Written problem — Pull out each line below that contains the string "tonnes", counting only matches in the same letter case.

[Begin Data for this exercise]

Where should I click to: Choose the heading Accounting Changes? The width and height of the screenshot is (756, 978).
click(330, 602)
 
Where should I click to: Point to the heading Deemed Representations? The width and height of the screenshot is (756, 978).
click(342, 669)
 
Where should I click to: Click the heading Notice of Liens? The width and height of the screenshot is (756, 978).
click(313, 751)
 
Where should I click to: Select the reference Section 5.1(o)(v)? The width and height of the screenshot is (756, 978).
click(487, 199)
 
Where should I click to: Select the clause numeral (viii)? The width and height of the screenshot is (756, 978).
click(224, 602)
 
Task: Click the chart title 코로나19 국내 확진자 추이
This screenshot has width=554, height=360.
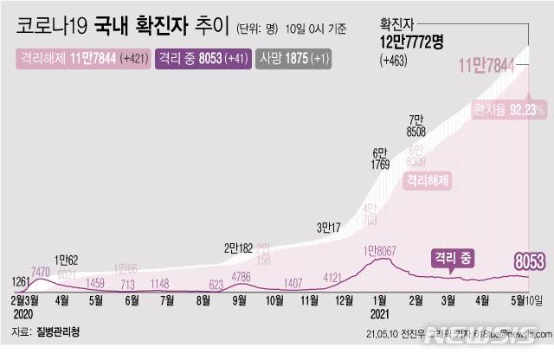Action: (122, 28)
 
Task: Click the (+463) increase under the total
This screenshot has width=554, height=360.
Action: (394, 61)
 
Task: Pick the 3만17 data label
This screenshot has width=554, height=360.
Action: (330, 228)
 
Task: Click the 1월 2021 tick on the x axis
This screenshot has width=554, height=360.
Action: (380, 309)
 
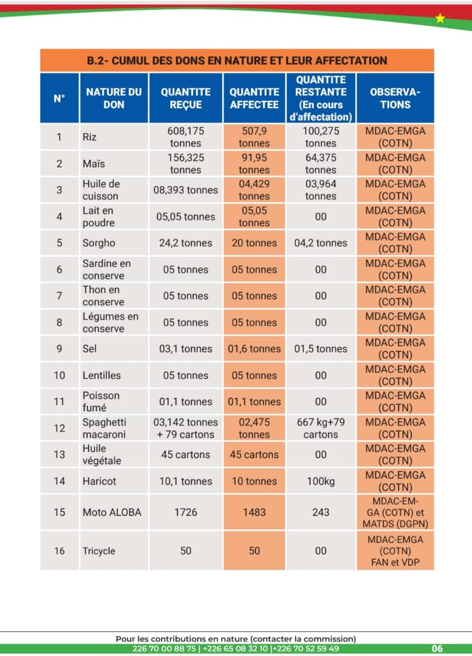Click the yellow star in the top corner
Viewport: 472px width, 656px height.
[440, 18]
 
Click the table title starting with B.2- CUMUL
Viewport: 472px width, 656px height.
[237, 61]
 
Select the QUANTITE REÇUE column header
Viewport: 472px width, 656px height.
[186, 98]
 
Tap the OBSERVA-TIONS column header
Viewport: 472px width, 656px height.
[395, 98]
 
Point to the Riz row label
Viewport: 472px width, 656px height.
[89, 137]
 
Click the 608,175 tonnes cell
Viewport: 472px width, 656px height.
[186, 137]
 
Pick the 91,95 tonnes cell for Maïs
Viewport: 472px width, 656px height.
[254, 163]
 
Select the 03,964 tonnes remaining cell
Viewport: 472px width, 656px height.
[321, 190]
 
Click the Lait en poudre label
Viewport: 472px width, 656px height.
[98, 216]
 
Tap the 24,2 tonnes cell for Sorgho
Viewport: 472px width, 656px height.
[186, 243]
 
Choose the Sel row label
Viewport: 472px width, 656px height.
[89, 349]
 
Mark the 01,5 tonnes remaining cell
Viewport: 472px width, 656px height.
[321, 349]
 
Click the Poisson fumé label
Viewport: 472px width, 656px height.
[101, 401]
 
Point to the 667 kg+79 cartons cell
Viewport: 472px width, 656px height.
[321, 428]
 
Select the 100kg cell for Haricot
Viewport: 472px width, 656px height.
[321, 481]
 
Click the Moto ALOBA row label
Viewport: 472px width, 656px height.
[112, 512]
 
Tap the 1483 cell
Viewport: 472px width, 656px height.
[254, 512]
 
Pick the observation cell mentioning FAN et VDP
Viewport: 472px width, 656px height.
[395, 551]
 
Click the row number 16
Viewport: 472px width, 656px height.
[59, 551]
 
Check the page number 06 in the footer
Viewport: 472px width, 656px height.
[437, 649]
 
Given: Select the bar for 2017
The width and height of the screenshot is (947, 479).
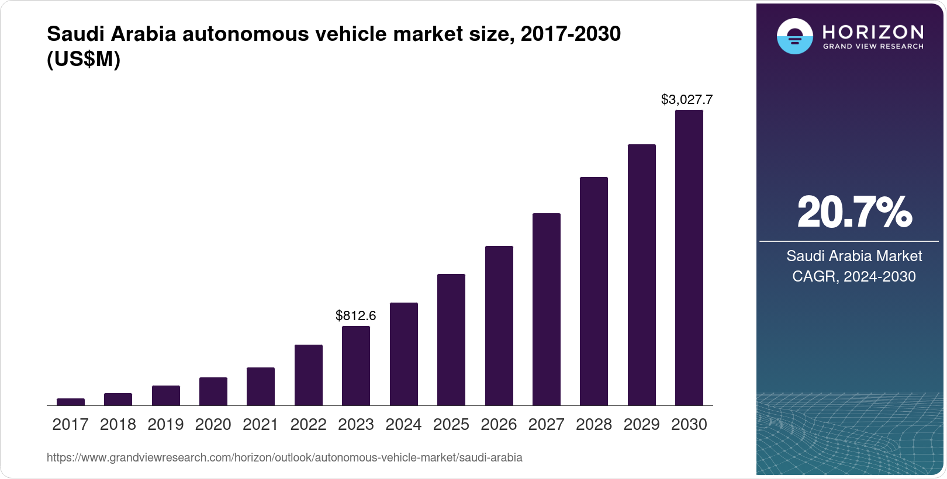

[End Data for this exercise]

Output of the exercise —
Click the 608,175 tonnes cell
Pick the 91,95 tonnes cell for Maïs
Select the 03,964 tonnes remaining cell
Tap the 24,2 tonnes cell for Sorgho
Mark the 01,5 tonnes remaining cell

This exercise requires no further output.